Exercise 8.3.12

Question

Our work thus far shows that the Taylor series in (5) is valid for all $\left|x\right| < 1$, but note that $\arcsin(x)$ is continuous for all  $\left|x\right| \leq 1$. Carefully explain why the series in (5) converges uniformly to $\arcsin (x)$ on the closed interval $[-1,1]$.

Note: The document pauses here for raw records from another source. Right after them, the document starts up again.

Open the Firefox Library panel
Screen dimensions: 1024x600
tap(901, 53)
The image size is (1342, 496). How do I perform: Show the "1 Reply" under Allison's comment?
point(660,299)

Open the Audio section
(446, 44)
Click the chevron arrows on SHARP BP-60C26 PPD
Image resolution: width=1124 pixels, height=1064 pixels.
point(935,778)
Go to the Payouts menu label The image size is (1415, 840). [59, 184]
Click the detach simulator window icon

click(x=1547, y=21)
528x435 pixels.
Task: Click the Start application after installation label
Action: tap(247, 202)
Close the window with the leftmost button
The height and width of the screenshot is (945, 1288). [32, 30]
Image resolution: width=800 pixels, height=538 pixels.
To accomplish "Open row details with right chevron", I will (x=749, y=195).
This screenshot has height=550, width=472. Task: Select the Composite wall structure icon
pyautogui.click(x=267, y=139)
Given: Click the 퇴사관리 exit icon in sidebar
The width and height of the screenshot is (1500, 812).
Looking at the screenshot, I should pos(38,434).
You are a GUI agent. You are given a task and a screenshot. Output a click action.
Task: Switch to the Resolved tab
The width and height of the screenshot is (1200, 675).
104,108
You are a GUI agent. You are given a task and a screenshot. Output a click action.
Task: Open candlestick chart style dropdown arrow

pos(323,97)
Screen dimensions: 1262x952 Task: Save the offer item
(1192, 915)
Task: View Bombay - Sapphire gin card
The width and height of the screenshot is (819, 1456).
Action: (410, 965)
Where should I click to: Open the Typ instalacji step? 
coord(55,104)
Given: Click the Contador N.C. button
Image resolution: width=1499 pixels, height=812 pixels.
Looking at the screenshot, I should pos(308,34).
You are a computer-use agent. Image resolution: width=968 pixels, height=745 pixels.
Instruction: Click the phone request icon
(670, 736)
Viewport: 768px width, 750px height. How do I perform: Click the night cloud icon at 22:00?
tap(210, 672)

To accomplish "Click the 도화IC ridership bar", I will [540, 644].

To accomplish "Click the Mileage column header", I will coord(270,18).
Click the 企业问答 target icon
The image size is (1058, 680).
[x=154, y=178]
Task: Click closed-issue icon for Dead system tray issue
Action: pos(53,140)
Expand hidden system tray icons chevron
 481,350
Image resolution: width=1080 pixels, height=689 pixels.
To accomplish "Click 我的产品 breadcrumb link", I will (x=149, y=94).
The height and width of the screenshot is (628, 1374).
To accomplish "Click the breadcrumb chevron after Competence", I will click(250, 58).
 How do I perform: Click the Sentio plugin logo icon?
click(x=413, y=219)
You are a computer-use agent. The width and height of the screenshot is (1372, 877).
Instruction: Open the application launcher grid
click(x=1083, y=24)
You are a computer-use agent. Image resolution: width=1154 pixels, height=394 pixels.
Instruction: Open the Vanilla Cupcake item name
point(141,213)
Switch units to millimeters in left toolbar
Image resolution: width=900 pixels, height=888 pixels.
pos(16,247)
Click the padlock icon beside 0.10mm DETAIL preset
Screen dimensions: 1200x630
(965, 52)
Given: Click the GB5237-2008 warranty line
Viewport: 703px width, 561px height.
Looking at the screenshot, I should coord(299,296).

Ulisse Mini · Accepted Answer

If we can show that the power series converges absolutely for $x = 1$, then by Theorem 6.5.2 the series uniformly converges over $[-1, 1]$, and is therefore continuous. Taking limits on both sides approaching $\pm 1$ would lead us to conclude that the equality is valid for $|x| \leq 1$. We now show that $\sum \frac{c_n}{2n+1}$ converges absolutely.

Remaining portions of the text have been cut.